OPINION> Commentary
State taking back buses
(China Daily)
Updated: 2009-03-31 07:43

The Shanghai Public Transport Company, the operator of the city's bus system, became a trailblazer when it privatized in 1996.

The reform was hailed as a successful bid to introduce a market-based replacement for the old egalitarian "big rice bowl" transport system, which invariably produced poor service and mounting deficits.

In a matter of a few years, the company had split into more than 40 separate enterprises, owned mostly by private businessmen or shareholders.

Last Saturday, when the Shanghai municipal government announced its intention to reverse tack and nationalize the city's bus companies, it drew at least as much attention and applause from local residents.

While privatization has helped the local government cut deficits and improve services to a certain extent, its problems are also plain to see.

To maximize profits, bus companies prefer to operate lucrative routes rather than lines to sparsely populated residential quarters in the near suburbs.

State taking back buses

This has made work and even school inaccessible for many people who have moved there.

Over the years, Shanghai's public transport system has become one of the most expensive among Chinese cities.

Its residents envy Beijingers for the 2-yuan unlimited subway transfers they enjoy and super cheap 40-cent bus fares when transport cards are used.

In Shanghai, the local government has also found it hard to distribute subsidies among bus companies, since they are all so different.

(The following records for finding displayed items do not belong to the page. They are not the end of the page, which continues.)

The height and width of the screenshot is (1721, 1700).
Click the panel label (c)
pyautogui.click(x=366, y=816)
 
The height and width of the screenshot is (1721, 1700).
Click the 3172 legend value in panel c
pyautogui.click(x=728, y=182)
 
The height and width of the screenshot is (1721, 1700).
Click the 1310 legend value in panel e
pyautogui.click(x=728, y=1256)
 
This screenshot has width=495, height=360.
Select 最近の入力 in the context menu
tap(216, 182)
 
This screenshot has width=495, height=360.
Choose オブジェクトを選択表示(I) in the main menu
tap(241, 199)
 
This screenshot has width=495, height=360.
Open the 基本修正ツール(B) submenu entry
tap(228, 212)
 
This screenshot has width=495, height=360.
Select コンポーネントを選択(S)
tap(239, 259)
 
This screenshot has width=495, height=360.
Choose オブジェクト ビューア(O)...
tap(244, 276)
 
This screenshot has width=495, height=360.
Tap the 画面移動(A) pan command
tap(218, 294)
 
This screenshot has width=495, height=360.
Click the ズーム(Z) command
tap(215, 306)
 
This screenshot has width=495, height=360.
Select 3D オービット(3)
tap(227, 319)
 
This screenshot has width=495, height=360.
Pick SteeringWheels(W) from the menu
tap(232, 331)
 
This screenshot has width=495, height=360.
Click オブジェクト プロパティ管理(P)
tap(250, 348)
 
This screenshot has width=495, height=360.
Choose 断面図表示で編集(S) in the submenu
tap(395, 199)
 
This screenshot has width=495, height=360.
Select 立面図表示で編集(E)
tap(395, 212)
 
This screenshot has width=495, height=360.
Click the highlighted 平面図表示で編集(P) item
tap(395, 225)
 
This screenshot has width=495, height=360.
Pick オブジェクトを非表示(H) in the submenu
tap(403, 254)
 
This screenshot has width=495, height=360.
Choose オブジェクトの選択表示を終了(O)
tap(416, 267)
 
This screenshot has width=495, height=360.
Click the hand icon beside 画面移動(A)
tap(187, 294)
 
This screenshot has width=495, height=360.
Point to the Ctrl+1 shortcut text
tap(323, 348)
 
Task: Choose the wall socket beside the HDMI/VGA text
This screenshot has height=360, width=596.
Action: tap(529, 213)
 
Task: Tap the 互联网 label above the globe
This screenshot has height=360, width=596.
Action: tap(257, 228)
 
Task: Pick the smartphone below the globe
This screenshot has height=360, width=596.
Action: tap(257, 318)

In this milieu, mapping out a sensible bus service network has become something of a mission impossible.

The replacement of old buses, especially those emitting black smoke, has also been progressing at a snail's pace.

All these shortcomings mean privatization, a chic word in the mid 1990s, should be rethought.

Public transport, after all, should serve the public not private investors' desire to chase profits.

It should be the lubricant for the work and life of local residents, instead of a snag resulting in astronomical societal costs which make Shanghai less livable.

In this sense, nationalization may very well be a boon for the 7.28 million commuters who use the city's bus system each day.

But it is by no means a silver bullet.

Since many State-owned enterprises are notorious for bad services, many fear a return of the lousy pre-1996 transport system.

This outcome would effectively squander all the rationale for nationalization.

That surely does not need to occur if Shanghai can emulate the nationalization move of the Beijing bus system.

Its high-quality service constitutes a good model, especially after the Beijing Olympics.

Shanghai must prove it can do even better.